[SOURCE INFORMATION — start]

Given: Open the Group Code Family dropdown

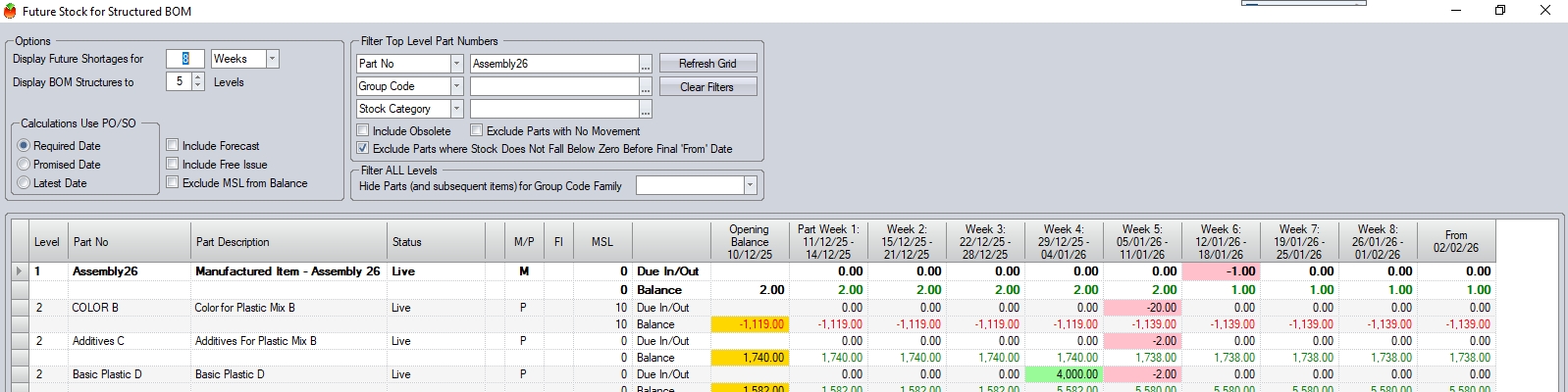Looking at the screenshot, I should (x=750, y=185).
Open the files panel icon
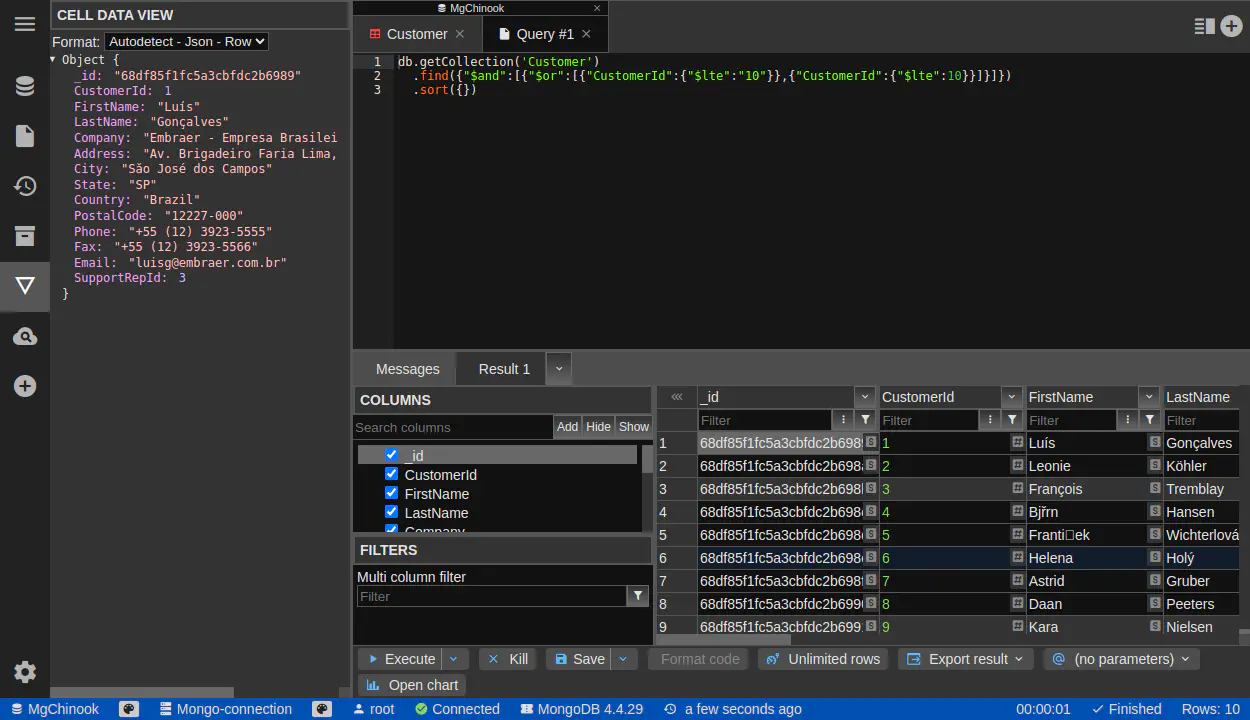Image resolution: width=1250 pixels, height=720 pixels. click(25, 136)
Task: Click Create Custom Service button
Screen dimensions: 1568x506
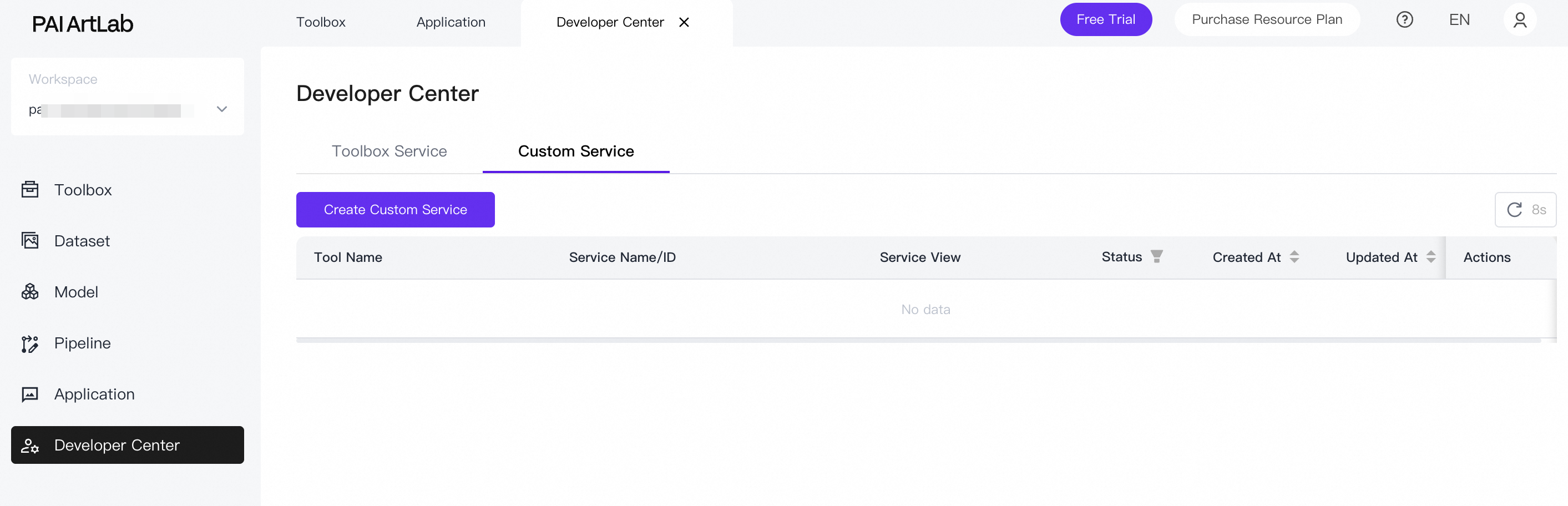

[SOURCE INFORMATION — finish]

• _EXERCISE INSTRUCTIONS_: Would you repeat the listing above exactly, minus the images?

• _RESPONSE AREA_:
Given: Open the Group Code Family dropdown

Looking at the screenshot, I should (x=750, y=185).
Open the files panel icon
Image resolution: width=1250 pixels, height=720 pixels. click(25, 136)
Task: Click Create Custom Service button
Screen dimensions: 1568x506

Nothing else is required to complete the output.